Task prompt —
The line containing "Click the divider line under the heading" marks the end: quote every line from the start of the records below through it, word for word.

Data excerpts —

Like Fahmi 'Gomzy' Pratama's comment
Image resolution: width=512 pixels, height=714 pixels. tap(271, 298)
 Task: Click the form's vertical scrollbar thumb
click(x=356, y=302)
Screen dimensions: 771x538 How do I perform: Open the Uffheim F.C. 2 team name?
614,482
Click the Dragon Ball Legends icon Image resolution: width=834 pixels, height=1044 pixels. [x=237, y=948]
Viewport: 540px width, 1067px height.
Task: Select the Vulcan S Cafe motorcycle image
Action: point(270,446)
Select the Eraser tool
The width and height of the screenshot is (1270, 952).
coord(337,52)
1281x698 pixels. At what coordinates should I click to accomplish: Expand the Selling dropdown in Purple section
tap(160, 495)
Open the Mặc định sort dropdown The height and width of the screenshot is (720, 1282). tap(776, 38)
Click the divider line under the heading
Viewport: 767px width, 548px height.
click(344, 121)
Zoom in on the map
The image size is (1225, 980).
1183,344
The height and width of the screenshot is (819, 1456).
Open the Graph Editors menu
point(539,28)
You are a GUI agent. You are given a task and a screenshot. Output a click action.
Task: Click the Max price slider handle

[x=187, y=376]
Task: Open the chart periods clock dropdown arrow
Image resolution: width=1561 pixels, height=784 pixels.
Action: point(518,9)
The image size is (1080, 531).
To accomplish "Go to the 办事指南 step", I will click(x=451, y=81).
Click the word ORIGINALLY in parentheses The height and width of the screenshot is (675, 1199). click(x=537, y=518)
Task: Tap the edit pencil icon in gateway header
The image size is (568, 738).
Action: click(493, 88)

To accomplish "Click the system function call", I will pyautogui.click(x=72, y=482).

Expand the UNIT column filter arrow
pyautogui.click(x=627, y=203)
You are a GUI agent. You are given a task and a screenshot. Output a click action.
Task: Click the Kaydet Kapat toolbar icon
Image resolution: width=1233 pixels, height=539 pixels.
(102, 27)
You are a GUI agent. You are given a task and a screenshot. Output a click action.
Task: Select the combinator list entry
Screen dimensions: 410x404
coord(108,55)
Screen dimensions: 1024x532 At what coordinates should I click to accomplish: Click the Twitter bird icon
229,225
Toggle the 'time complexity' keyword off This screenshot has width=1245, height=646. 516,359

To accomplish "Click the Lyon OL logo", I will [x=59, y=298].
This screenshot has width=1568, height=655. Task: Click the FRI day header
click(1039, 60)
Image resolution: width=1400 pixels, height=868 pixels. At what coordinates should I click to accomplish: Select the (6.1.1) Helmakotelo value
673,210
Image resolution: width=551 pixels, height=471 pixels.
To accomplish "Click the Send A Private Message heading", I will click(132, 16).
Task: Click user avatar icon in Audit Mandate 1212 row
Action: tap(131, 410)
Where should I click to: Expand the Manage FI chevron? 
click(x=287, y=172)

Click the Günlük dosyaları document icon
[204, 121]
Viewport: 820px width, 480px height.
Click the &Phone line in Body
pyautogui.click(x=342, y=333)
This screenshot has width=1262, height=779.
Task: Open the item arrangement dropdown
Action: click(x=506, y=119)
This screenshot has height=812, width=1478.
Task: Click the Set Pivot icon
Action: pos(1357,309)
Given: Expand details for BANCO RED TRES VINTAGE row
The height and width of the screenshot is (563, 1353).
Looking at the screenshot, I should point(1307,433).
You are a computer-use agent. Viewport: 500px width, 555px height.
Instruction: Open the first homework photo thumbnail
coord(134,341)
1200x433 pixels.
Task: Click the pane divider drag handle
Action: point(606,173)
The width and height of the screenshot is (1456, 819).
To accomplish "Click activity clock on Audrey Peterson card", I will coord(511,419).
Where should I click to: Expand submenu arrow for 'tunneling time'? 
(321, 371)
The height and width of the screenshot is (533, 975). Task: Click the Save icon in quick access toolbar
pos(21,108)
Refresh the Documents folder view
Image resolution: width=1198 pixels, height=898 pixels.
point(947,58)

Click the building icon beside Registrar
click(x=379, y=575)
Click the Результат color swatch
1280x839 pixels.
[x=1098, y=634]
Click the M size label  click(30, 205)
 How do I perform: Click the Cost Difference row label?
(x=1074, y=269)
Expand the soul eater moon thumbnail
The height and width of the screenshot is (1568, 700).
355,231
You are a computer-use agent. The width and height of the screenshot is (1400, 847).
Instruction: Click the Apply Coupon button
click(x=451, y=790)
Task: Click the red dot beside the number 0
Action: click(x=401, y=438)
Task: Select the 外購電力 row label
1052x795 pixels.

Your response —
Like Fahmi 'Gomzy' Pratama's comment
Image resolution: width=512 pixels, height=714 pixels. tap(271, 298)
 Task: Click the form's vertical scrollbar thumb
click(x=356, y=302)
Screen dimensions: 771x538 How do I perform: Open the Uffheim F.C. 2 team name?
614,482
Click the Dragon Ball Legends icon Image resolution: width=834 pixels, height=1044 pixels. [x=237, y=948]
Viewport: 540px width, 1067px height.
Task: Select the Vulcan S Cafe motorcycle image
Action: point(270,446)
Select the Eraser tool
The width and height of the screenshot is (1270, 952).
coord(337,52)
1281x698 pixels. At what coordinates should I click to accomplish: Expand the Selling dropdown in Purple section
tap(160, 495)
Open the Mặc định sort dropdown The height and width of the screenshot is (720, 1282). tap(776, 38)
Click the divider line under the heading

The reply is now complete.